* _TEXT_:
━━━
Here the police had every reason to believe a firearm was available to the occupants of the apartment and that one of its usual occupants, appellant's brother, whom appellant had implicated in his threats of harm to the victim, was unaccounted for in the living room. To expect these officers to turn their backs on the bedrooms is to expect too much. They therefore had a right to enter the bedroom to insure their safety from that quarter. Warden v. Hayden, 387 U.S. 294, 87 S.Ct. 1642, 18 L.Ed.2d 782 (1967). The officers, thus having a right to enter the bedroom, were in a lawful position to see and to seize whatever instruments of crime were in plain view from that position. [3] Coolidge v. New Hampshire, 403 U.S. 443, 91 S.Ct. 2022, 29 L.Ed.2d 564 (1971) (dictum). Harris v. United States, 390 U.S. 234, 88 S.Ct. 992, 19 L.Ed.2d 1067 (1968). Commonwealth v. Tome, 484 Pa. 261, 398 A.2d 1369 (1979). The knife was an instrument of the crime. It was in plain view on the bedroom nightstand. The fact that Detective Stasiak, the first officer to enter the bedroom, did not see it does not make Detective Strunk's observation of it when he entered other than inadvertent. [4]

Since the police had a right to enter the bedroom both to insure their own safety and to obtain evidence in plain view they had probable cause to believe would aid in conviction, they had a right to seize the knife one of them saw in plain view when he entered that bedroom. Since the exigencies of the situation had already justified the intrusion into the bedroom without a warrant, the suppression court properly inferred that seizure of the knife from the table, where it was in plain view, did not broaden the scope of the intrusion.
━━━
* _STATED GOAL A_:
According to the court opinion, why did the officers have a right to enter the bedroom? Answer in one to three sentences.
The text and the entries were taken from unrelated sources.

Records about locating elements on screens
━━━
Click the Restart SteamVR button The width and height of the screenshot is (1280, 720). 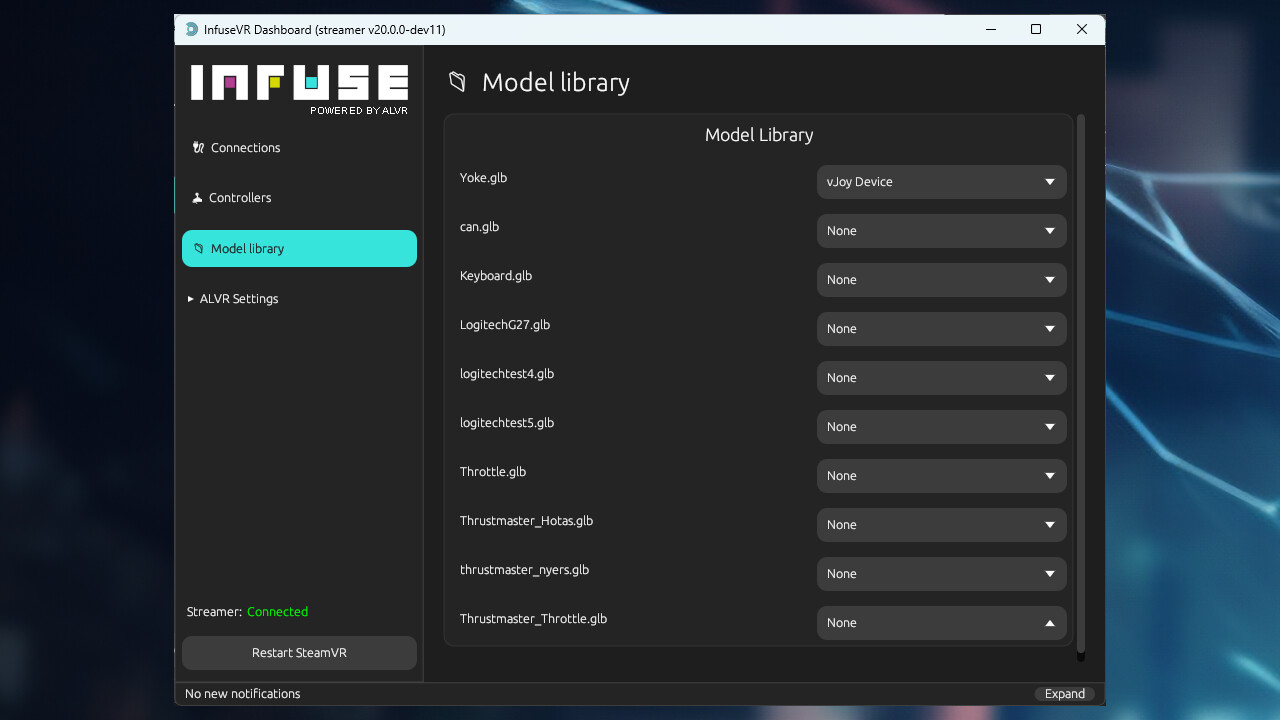click(298, 652)

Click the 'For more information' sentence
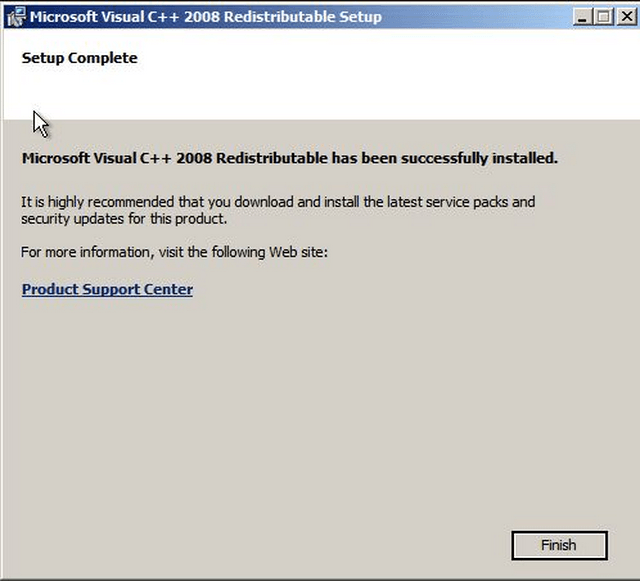[x=174, y=252]
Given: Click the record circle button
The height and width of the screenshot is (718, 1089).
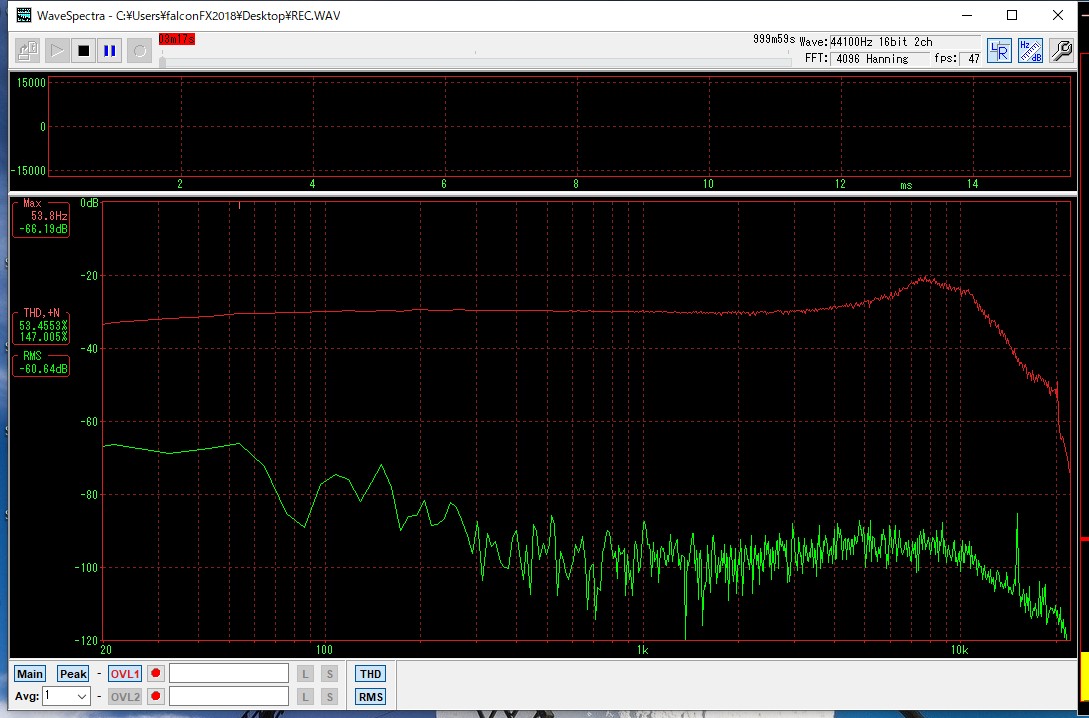Looking at the screenshot, I should click(x=139, y=51).
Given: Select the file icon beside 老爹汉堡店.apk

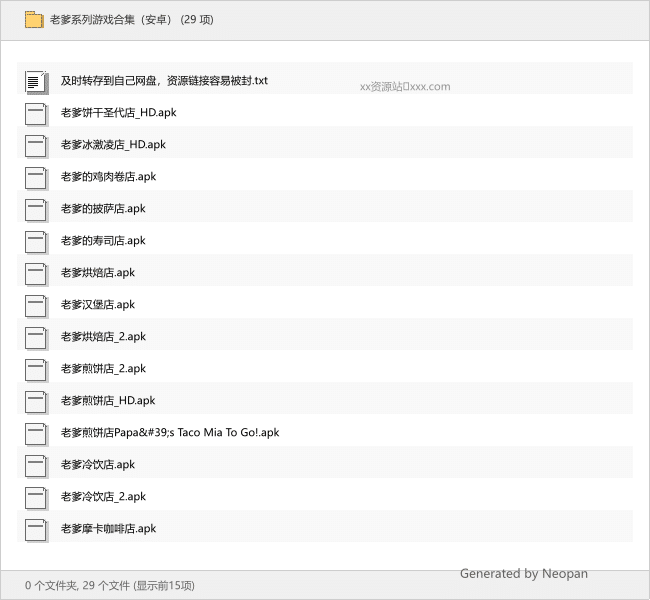Looking at the screenshot, I should tap(36, 305).
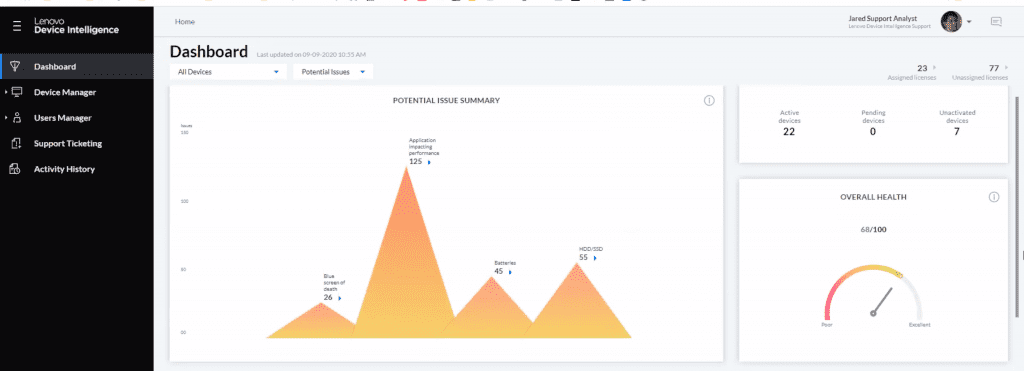Click the Support Ticketing icon
This screenshot has height=371, width=1024.
[16, 144]
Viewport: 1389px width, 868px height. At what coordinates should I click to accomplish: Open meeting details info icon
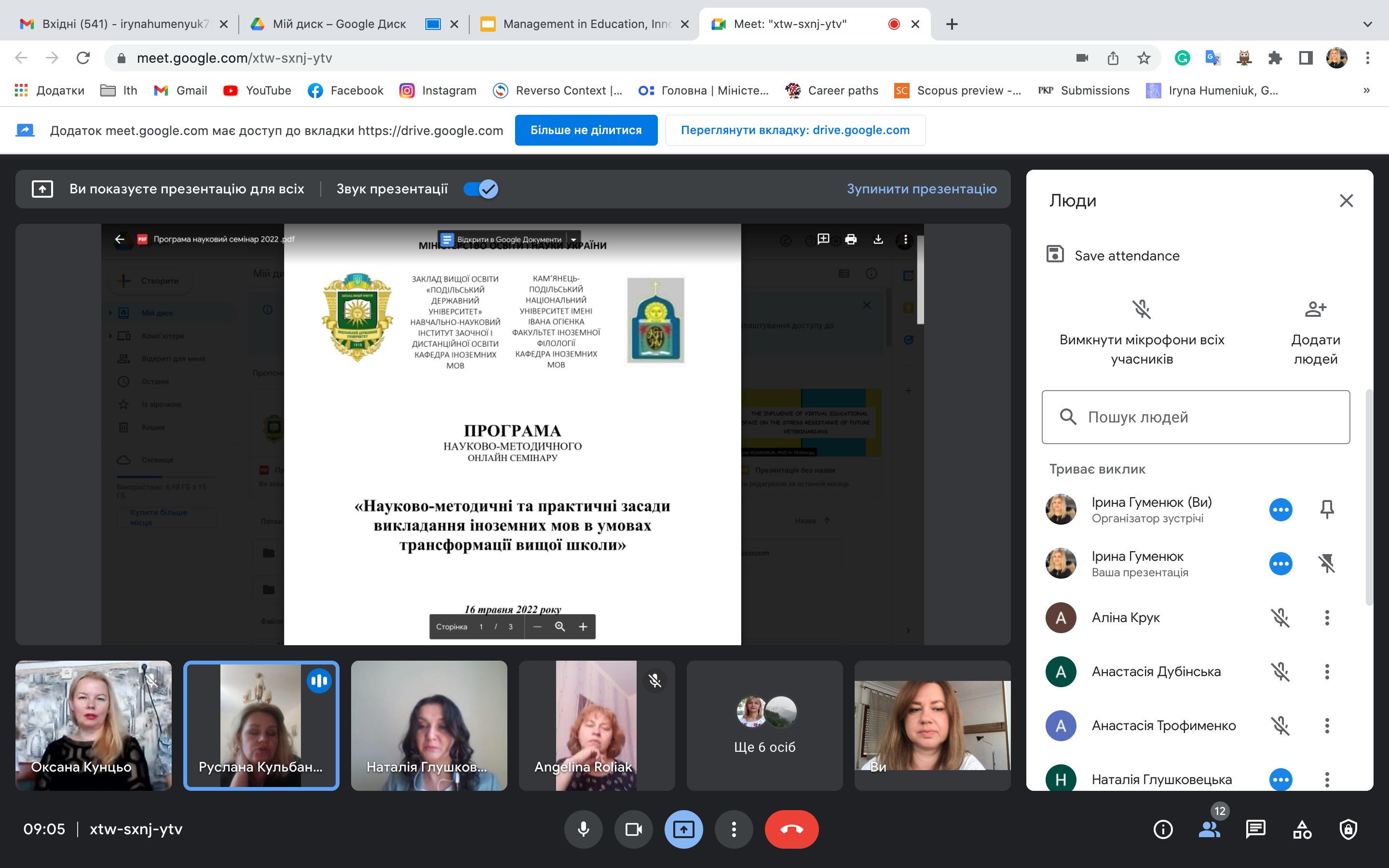(1163, 829)
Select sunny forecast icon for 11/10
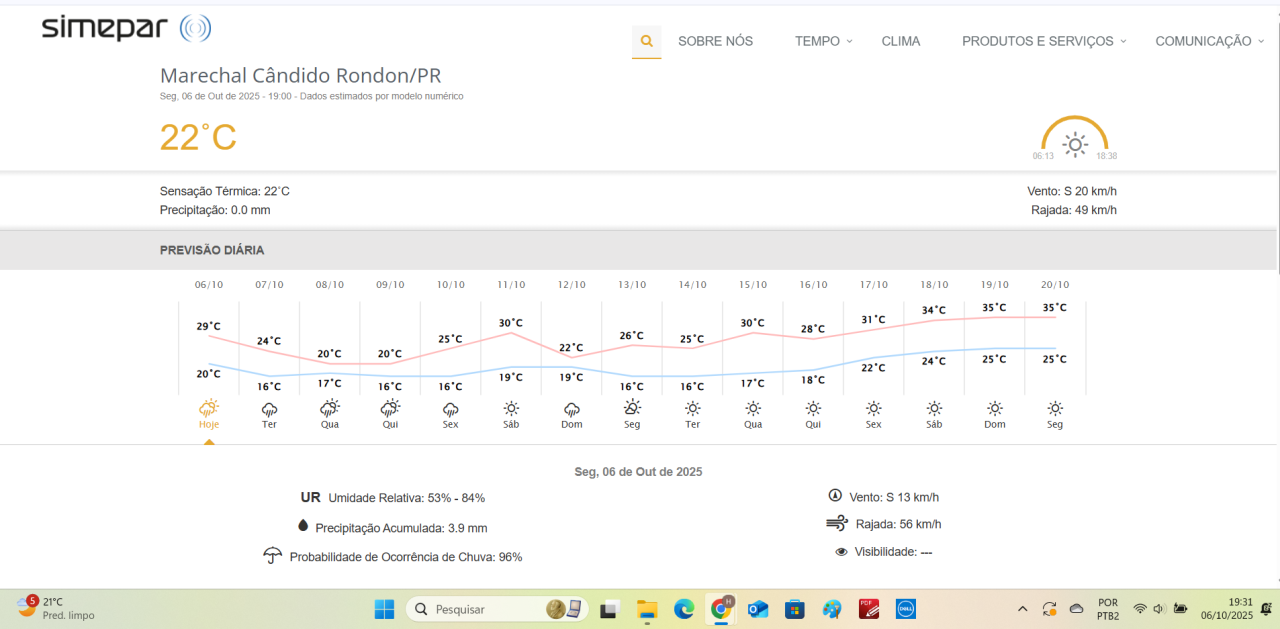1280x629 pixels. tap(511, 409)
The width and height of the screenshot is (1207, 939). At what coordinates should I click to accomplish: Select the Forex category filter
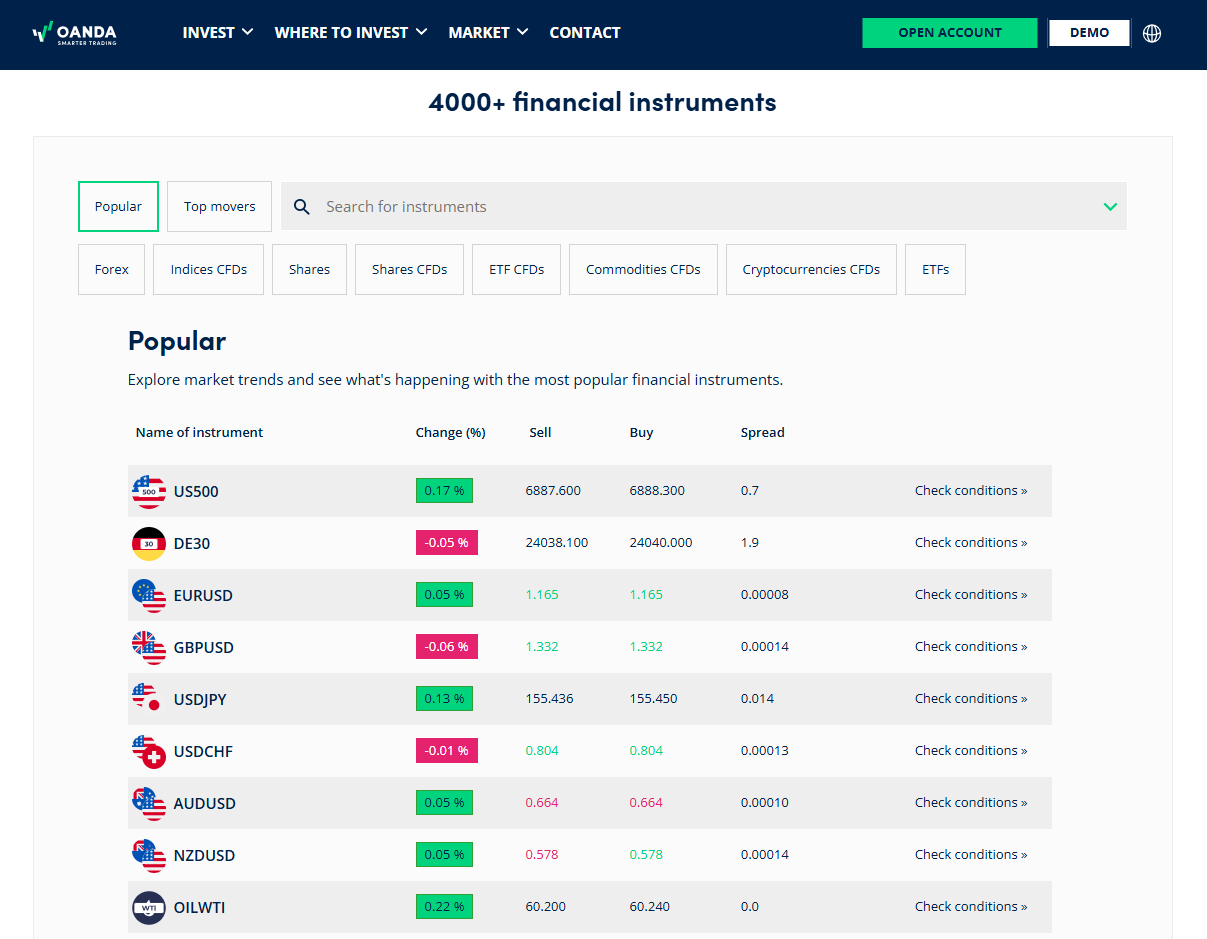[111, 270]
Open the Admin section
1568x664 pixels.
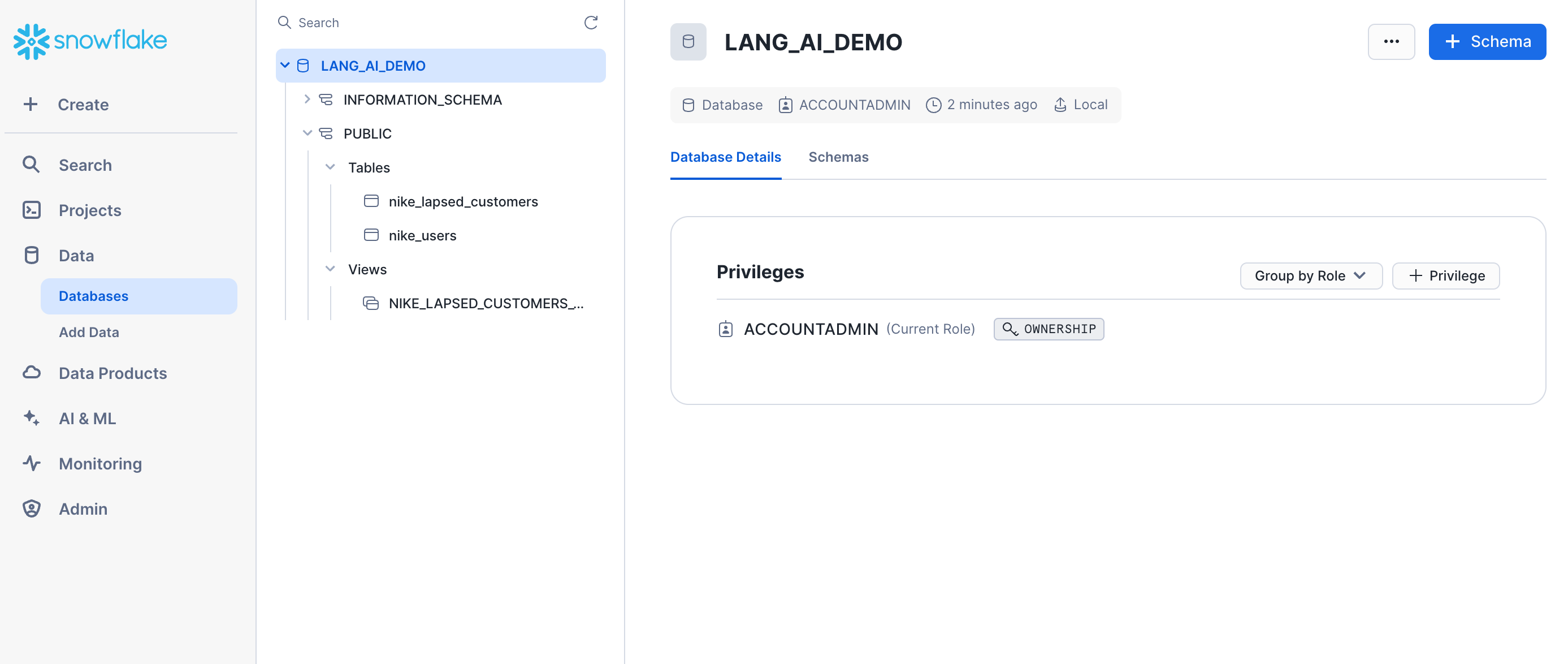coord(83,508)
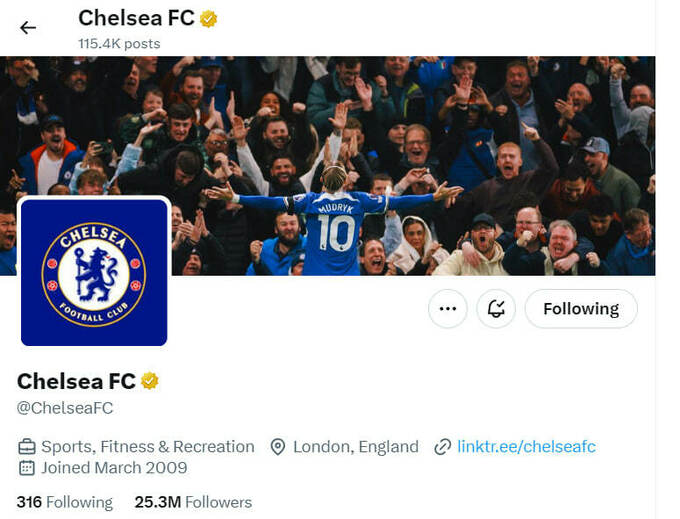Toggle the notification bell for Chelsea FC
Screen dimensions: 680x519
[496, 309]
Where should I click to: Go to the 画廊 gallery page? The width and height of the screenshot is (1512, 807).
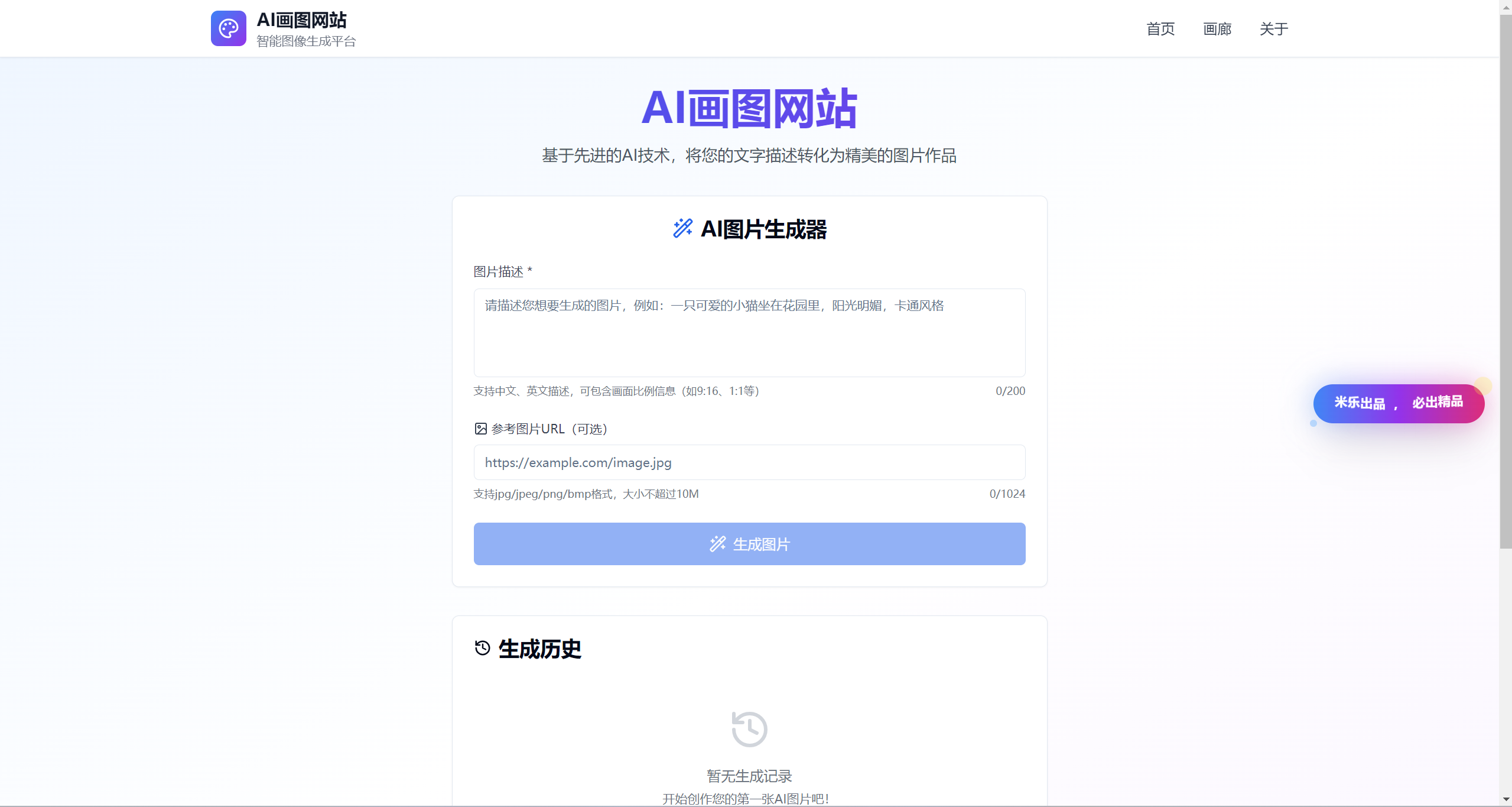coord(1217,29)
━━━
* _STATED GOAL B_:
Reproduce the entries verbatim, everything from the line containing "Given: Click the record circle button" down to the line containing "(1163, 829)", both lines included, and leave the pictures out.

* _FINISHED ANSWER A_:
The police had every reason to believe a firearm was available to the apartment's occupants. One usual occupant, the appellant's brother, whom the appellant had implicated in his threats of harm to the victim, was unaccounted for in the living room. The officers therefore had a right to enter the bedroom to insure their safety from that quarter.

* _FINISHED ANSWER B_:
Given: Click the record circle button
The height and width of the screenshot is (718, 1089).
Looking at the screenshot, I should click(x=139, y=51).
Given: Select the file icon beside 老爹汉堡店.apk

Looking at the screenshot, I should tap(36, 305).
Click the Support Ticketing icon
This screenshot has height=371, width=1024.
[16, 144]
Viewport: 1389px width, 868px height. At what coordinates should I click to accomplish: Open meeting details info icon
(1163, 829)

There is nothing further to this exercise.